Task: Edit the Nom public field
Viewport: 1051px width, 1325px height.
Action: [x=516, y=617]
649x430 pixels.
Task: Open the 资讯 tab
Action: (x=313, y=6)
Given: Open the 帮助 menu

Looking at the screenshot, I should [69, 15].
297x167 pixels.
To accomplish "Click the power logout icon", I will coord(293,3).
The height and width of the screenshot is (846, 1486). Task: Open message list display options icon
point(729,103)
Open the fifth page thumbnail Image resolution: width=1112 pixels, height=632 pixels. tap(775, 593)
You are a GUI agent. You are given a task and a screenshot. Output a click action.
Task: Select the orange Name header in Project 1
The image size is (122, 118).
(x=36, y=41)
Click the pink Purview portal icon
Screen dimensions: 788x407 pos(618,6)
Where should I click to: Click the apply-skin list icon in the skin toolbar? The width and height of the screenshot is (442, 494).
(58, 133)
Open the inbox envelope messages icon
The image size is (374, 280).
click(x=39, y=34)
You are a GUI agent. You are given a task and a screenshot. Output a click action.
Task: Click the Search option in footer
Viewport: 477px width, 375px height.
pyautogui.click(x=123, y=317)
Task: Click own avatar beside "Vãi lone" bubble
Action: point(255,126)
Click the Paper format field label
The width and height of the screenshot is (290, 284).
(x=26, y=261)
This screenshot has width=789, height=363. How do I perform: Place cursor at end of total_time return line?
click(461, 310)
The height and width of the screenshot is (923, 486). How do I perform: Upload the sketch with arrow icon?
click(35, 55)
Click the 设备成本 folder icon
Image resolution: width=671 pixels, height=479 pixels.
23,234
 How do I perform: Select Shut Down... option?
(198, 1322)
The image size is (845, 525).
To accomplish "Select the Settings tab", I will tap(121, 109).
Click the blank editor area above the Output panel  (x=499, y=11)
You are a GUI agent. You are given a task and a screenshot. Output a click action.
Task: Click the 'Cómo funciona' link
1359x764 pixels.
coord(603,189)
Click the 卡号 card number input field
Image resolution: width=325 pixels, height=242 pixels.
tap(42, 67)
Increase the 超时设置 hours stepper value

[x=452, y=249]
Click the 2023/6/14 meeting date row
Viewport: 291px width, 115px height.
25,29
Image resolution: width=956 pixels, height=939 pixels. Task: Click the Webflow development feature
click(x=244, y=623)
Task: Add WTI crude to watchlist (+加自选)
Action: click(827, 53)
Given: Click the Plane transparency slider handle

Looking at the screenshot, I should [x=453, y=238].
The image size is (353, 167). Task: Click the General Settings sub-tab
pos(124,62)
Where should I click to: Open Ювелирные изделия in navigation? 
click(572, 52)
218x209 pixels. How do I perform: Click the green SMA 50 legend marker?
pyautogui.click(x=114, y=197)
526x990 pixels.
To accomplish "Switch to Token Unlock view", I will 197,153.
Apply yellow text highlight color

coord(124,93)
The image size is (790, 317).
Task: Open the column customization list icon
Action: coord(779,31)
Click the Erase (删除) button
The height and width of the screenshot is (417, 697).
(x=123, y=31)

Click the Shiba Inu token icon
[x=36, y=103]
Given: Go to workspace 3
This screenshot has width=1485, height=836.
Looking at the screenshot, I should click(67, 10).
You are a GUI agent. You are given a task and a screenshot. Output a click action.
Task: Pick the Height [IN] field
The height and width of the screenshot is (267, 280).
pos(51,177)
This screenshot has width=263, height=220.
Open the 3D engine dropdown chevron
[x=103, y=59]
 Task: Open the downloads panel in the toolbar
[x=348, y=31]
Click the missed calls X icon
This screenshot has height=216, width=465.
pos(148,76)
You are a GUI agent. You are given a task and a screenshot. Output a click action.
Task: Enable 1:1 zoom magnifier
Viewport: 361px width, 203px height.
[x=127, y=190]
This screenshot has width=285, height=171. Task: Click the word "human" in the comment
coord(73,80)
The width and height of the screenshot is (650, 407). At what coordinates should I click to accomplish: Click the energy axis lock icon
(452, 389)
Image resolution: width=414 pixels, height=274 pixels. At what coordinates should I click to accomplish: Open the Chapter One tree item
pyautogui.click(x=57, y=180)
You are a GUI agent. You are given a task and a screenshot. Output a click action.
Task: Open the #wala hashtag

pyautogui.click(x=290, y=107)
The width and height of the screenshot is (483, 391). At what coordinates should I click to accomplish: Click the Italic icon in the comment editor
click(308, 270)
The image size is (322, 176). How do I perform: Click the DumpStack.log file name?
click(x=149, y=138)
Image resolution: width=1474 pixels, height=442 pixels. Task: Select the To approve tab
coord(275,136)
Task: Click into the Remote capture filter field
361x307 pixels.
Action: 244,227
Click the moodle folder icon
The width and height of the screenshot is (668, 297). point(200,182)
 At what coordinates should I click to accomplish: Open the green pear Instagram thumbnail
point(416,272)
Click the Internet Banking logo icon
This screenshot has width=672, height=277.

────

Copy each line of the material exactly as shown.

Task: Edit the Nom public field
Viewport: 1051px width, 1325px height.
Action: [x=516, y=617]
649x430 pixels.
Task: Open the 资讯 tab
Action: (x=313, y=6)
Given: Open the 帮助 menu

Looking at the screenshot, I should [69, 15].
297x167 pixels.
To accomplish "Click the power logout icon", I will coord(293,3).
The height and width of the screenshot is (846, 1486). Task: Open message list display options icon
point(729,103)
Open the fifth page thumbnail Image resolution: width=1112 pixels, height=632 pixels. tap(775, 593)
You are a GUI agent. You are given a task and a screenshot. Output a click action.
Task: Select the orange Name header in Project 1
The image size is (122, 118).
(x=36, y=41)
Click the pink Purview portal icon
Screen dimensions: 788x407 pos(618,6)
Where should I click to: Click the apply-skin list icon in the skin toolbar? The width and height of the screenshot is (442, 494).
(58, 133)
Open the inbox envelope messages icon
The image size is (374, 280).
click(x=39, y=34)
You are a GUI agent. You are given a task and a screenshot. Output a click action.
Task: Click the Search option in footer
Viewport: 477px width, 375px height.
pyautogui.click(x=123, y=317)
Task: Click own avatar beside "Vãi lone" bubble
Action: point(255,126)
Click the Paper format field label
The width and height of the screenshot is (290, 284).
(x=26, y=261)
This screenshot has width=789, height=363. How do I perform: Place cursor at end of total_time return line?
click(461, 310)
The height and width of the screenshot is (923, 486). How do I perform: Upload the sketch with arrow icon?
click(35, 55)
Click the 设备成本 folder icon
Image resolution: width=671 pixels, height=479 pixels.
23,234
 How do I perform: Select Shut Down... option?
(198, 1322)
The image size is (845, 525).
To accomplish "Select the Settings tab", I will tap(121, 109).
Click the blank editor area above the Output panel  (x=499, y=11)
You are a GUI agent. You are given a task and a screenshot. Output a click action.
Task: Click the 'Cómo funciona' link
1359x764 pixels.
coord(603,189)
Click the 卡号 card number input field
Image resolution: width=325 pixels, height=242 pixels.
tap(42, 67)
Increase the 超时设置 hours stepper value

[x=452, y=249]
Click the 2023/6/14 meeting date row
Viewport: 291px width, 115px height.
25,29
Image resolution: width=956 pixels, height=939 pixels. Task: Click the Webflow development feature
click(x=244, y=623)
Task: Add WTI crude to watchlist (+加自选)
Action: click(827, 53)
Given: Click the Plane transparency slider handle

Looking at the screenshot, I should [x=453, y=238].
The image size is (353, 167). Task: Click the General Settings sub-tab
pos(124,62)
Where should I click to: Open Ювелирные изделия in navigation? 
click(572, 52)
218x209 pixels. How do I perform: Click the green SMA 50 legend marker?
pyautogui.click(x=114, y=197)
526x990 pixels.
To accomplish "Switch to Token Unlock view", I will 197,153.
Apply yellow text highlight color

coord(124,93)
The image size is (790, 317).
Task: Open the column customization list icon
Action: coord(779,31)
Click the Erase (删除) button
The height and width of the screenshot is (417, 697).
(x=123, y=31)

Click the Shiba Inu token icon
[x=36, y=103]
Given: Go to workspace 3
This screenshot has width=1485, height=836.
Looking at the screenshot, I should click(67, 10).
You are a GUI agent. You are given a task and a screenshot. Output a click action.
Task: Pick the Height [IN] field
The height and width of the screenshot is (267, 280).
pos(51,177)
This screenshot has width=263, height=220.
Open the 3D engine dropdown chevron
[x=103, y=59]
 Task: Open the downloads panel in the toolbar
[x=348, y=31]
Click the missed calls X icon
This screenshot has height=216, width=465.
pos(148,76)
You are a GUI agent. You are given a task and a screenshot. Output a click action.
Task: Enable 1:1 zoom magnifier
Viewport: 361px width, 203px height.
[x=127, y=190]
This screenshot has width=285, height=171. Task: Click the word "human" in the comment
coord(73,80)
The width and height of the screenshot is (650, 407). At what coordinates should I click to accomplish: Click the energy axis lock icon
(452, 389)
Image resolution: width=414 pixels, height=274 pixels. At what coordinates should I click to accomplish: Open the Chapter One tree item
pyautogui.click(x=57, y=180)
You are a GUI agent. You are given a task and a screenshot. Output a click action.
Task: Open the #wala hashtag

pyautogui.click(x=290, y=107)
The width and height of the screenshot is (483, 391). At what coordinates should I click to accomplish: Click the Italic icon in the comment editor
click(308, 270)
The image size is (322, 176). How do I perform: Click the DumpStack.log file name?
click(x=149, y=138)
Image resolution: width=1474 pixels, height=442 pixels. Task: Select the To approve tab
coord(275,136)
Task: Click into the Remote capture filter field
361x307 pixels.
Action: 244,227
Click the moodle folder icon
The width and height of the screenshot is (668, 297). point(200,182)
 At what coordinates should I click to accomplish: Open the green pear Instagram thumbnail
point(416,272)
Click the Internet Banking logo icon
This screenshot has width=672, height=277.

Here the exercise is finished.